Mais cette version lisse et confiante masque des nuances. Comme le rappelle GameFile, Ubisoft a profité de ce calme apparent pour repousser la sortie du jeu et retravailler plusieurs aspects techniques et narratifs. Autrement dit, la stratégie du silence n’a pas été pure passivité : derrière les portes closes, le studio a peaufiné son produit. Si M. Guillemot se vante d’avoir « arrêté de nourrir les trolls, » il omet de préciser qu’il a aussi pris le temps de renforcer les murailles. Pas assez, cependant, puisque Assassin’s Creed Shadows n’est pas le succès escompté.

Le discours pose également une question plus politique. En présentant les polémiques comme des faux combats, Yves Guillemot efface la frontière entre critique légitime et harcèlement idéologique. Derrière le tumulte des réseaux se cachent souvent des discussions de fond sur la représentation, l’histoire, ou le traitement culturel. Tout ne se résume pas à des « trolls. » En prétendant qu’il suffit d’ignorer les voix dissonantes, Ubisoft risque de jeter dans le même sac les provocateurs et les spectateurs de bonne foi.

Cette ambiguïté peut largement être vue avec un certain scepticisme.

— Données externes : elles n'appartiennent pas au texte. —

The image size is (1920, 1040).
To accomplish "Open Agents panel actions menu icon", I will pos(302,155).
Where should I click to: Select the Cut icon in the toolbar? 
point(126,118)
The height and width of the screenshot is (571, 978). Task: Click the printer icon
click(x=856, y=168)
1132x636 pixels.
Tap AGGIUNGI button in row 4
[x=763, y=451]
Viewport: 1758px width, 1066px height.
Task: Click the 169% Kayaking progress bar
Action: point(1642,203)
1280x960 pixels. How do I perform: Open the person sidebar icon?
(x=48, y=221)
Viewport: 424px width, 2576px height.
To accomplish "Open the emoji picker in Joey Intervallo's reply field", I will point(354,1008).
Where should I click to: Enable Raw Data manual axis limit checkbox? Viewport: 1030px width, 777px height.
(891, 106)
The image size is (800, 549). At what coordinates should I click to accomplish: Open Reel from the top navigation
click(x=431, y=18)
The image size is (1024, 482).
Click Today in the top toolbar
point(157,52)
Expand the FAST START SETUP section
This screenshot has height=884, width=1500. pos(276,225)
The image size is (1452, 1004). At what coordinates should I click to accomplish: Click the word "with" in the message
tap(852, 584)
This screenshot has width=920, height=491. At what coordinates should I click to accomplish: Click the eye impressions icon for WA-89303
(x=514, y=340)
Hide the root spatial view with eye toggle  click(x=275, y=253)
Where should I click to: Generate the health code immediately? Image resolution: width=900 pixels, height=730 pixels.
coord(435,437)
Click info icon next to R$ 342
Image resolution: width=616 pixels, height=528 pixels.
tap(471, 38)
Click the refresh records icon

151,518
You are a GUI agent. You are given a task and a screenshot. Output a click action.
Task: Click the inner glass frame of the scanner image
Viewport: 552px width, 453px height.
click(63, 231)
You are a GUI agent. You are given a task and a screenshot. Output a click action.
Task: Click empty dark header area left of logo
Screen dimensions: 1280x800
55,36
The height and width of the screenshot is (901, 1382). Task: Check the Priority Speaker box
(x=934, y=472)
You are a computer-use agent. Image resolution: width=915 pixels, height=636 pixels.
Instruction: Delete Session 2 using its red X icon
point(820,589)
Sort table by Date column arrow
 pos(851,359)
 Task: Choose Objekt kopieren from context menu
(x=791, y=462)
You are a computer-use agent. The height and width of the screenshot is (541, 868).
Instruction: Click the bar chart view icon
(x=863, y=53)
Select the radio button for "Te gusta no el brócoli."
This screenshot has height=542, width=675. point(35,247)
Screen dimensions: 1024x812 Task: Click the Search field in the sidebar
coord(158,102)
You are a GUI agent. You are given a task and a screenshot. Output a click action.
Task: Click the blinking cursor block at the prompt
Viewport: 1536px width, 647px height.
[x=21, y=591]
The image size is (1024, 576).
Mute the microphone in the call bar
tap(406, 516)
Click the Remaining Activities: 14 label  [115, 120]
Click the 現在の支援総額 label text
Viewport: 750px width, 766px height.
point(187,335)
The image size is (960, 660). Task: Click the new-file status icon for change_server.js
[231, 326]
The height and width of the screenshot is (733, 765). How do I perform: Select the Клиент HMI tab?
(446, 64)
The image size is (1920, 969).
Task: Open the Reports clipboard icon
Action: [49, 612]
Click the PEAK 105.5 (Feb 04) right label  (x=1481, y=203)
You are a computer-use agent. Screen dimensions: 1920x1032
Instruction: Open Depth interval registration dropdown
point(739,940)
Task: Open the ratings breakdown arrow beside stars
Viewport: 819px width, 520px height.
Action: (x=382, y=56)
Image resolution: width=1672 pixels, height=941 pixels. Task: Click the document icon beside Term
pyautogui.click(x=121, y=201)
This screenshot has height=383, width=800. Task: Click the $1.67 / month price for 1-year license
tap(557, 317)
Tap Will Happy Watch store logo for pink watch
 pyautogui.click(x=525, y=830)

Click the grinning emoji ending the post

D’une part, parce que le PDG présente la démarche comme une révélation soudaine — comme si, après vingt ans de communication de crise, Ubisoft venait seulement de comprendre qu’il valait parfois mieux se taire. D’autre part, parce qu’elle tranche avec la culture maison : l’entreprise a souvent été prompte à réagir, parfois maladroitement, à la moindre controverse. Dans ce contexte, le silence stratégique ressemble moins à une philosophie nouvelle qu’à une simple fatigue médiatique.

 

 

 

On peut aussi y voir une forme de recentrage pragmatique. Ubisoft a besoin de résultats, et Assassin’s Creed demeure son navire amiral. Chaque polémique est donc un risque pour l’image, pour la trésorerie et pour les partenaires commerciaux. Mieux vaut couper court que s’épuiser en justifications. En interne, l’entreprise cherche d’ailleurs à rationaliser sa communication et à éviter tout message qui pourrait brouiller la relance de la marque. « Ne pas nourrir les trolls » devient alors une consigne, presque une directive de production.

Reste que la posture de Guillemot prête à sourire. Après des années de scandales internes, de crises managériales et de promesses creuses, le PDG se découvre une sagesse stoïcienne : il suffisait donc de se taire ! Une pirouette commode, presque poétique, qui permet d’oublier les maladresses précédentes sans jamais les reconnaître. Il faut dire que, pour un homme qui a longtemps prétendu que Assassin’s Creed « n’était pas politique, » expliquer aujourd’hui qu’il faut ignorer les débats ressemble à une fuite élégante plus qu’à une victoire intellectuelle.

En définitive, la méthode Ubisoft fonctionne parce qu’elle répond à une logique de marché, pas à une philosophie morale. Le silence n’est pas une preuve de confiance, c’est un outil de gestion. Si le résultat est là — une campagne marketing apaisée, une sortie un peu maîtrisée —, la question reste entière : que devient la conversation entre les créateurs et leur public ? Yves Guillemot affirme qu’il a « arrêté de nourrir les trolls. » Très bien. Mais à force de ne plus nourrir personne, Ubisoft pourrait aussi finir par parler seul.